Quality over quantity: it’s an age-old adage that’s been drilled into our brains for almost every situation possible. When it comes to the business world, this concept is even more applicable.
It may seem counterintuitive: we normally think that a diverse array of connections makes for success. That is indeed true, and a broad network is especially useful for testing out ideas. However, when it comes to actually implementing an idea, having a more intimate network is essential.
In a presentation to Wharton alumnae in March this year, Mack Center core team member and Wharton management professor Lori Rosenkopf explained why. According to Rosenkopf, smaller networks allow for greater levels of trust and collaboration.
Rosenkopf used this principle to explain why Paul Revere reached so many people during his famous ride in 1775, while his comrade William Dawes, who made the same trip, is practically unknown; Revere had the support of a small network.
Today, strong social networks are essential. Their necessity in the business world has been sealed by the advent of growing technology; companies need to capitalize on the accessibility of information. Moving around individuals in different departments allows companies to identify key players and maximize efficiency.

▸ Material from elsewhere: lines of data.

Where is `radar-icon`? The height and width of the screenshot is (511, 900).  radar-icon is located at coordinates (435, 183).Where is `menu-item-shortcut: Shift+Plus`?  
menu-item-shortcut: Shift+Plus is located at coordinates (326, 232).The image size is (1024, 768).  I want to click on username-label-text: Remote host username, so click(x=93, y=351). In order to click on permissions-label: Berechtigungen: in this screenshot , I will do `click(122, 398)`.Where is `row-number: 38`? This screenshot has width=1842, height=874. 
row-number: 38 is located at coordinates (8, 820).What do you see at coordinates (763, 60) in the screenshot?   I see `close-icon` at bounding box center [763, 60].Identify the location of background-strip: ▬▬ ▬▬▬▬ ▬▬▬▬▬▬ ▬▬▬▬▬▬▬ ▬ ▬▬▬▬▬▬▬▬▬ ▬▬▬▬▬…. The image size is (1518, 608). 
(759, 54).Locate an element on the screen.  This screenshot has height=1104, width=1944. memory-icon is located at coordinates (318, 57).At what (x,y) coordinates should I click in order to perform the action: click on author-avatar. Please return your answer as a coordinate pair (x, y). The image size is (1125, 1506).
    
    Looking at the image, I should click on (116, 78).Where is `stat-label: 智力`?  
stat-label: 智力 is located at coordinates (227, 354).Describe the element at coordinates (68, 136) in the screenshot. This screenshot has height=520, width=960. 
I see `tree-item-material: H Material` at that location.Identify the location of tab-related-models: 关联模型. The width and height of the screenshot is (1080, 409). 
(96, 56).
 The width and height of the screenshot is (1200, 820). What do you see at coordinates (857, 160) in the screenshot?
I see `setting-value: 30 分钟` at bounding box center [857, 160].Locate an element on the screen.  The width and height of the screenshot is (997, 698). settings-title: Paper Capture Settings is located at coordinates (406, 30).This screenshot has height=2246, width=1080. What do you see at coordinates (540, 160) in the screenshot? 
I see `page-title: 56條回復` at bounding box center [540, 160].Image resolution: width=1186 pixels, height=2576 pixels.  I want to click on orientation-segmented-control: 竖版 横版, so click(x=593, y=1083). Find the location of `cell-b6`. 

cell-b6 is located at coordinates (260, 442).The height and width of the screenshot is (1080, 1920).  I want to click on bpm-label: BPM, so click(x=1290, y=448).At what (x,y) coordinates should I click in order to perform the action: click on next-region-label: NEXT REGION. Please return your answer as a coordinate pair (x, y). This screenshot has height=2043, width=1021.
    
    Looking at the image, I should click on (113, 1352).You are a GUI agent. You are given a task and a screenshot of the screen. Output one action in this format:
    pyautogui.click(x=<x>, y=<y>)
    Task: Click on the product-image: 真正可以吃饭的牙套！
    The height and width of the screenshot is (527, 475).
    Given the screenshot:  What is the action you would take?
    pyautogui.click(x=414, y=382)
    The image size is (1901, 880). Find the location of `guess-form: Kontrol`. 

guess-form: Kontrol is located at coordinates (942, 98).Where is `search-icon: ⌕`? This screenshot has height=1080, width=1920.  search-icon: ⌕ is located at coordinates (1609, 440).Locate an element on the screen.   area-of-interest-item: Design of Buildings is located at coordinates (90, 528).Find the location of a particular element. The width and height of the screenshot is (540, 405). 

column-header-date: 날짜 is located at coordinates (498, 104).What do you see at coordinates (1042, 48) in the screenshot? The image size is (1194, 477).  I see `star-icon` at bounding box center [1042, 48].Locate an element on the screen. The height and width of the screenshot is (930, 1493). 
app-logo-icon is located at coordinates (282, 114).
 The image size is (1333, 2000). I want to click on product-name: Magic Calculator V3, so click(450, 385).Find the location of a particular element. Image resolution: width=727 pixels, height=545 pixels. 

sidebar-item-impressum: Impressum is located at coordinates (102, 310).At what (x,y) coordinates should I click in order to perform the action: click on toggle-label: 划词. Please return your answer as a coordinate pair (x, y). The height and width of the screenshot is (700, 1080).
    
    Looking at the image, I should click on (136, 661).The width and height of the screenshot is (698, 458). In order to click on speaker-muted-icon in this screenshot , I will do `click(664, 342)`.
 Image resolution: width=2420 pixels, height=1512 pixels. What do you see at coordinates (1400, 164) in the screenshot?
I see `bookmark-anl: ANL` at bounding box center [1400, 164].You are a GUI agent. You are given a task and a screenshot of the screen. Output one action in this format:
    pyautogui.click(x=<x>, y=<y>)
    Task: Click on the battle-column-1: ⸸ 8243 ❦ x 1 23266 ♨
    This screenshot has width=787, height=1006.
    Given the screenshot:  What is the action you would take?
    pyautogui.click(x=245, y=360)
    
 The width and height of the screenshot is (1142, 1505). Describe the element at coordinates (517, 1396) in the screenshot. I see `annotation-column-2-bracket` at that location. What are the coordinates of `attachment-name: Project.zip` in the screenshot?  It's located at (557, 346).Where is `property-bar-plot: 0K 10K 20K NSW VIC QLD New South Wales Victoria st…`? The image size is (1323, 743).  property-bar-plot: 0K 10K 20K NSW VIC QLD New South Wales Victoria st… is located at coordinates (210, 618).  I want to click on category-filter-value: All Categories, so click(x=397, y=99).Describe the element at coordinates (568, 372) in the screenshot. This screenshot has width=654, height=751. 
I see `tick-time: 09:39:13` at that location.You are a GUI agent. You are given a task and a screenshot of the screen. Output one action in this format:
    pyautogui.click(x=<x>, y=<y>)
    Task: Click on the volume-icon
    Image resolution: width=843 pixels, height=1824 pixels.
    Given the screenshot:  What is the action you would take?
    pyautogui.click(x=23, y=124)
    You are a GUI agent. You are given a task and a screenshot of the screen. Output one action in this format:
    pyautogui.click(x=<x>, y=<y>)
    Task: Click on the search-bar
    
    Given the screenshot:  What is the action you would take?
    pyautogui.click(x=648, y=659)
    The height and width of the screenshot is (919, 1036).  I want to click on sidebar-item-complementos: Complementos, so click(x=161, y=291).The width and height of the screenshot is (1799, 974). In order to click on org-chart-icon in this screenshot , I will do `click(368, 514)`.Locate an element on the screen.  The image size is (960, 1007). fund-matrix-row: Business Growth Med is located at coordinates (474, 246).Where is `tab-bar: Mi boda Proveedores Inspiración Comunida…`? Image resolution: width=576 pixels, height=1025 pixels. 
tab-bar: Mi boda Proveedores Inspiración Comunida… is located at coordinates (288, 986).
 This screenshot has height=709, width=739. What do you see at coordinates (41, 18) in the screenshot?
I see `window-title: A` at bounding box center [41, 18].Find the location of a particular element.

The same principle applies to the undergraduate realm. Students are becoming more adept than ever at assessing their “connectivity worth,” shaping their academic pursuits around concrete relationships rather than stretching out their activities across the board. This will prove beneficial in the real world, as recruiters are increasingly turning to applicants who prioritize strong connections.
“It’s not what you know, it’s who you know,” said Rosenkopf. With social networks, this has never been truer.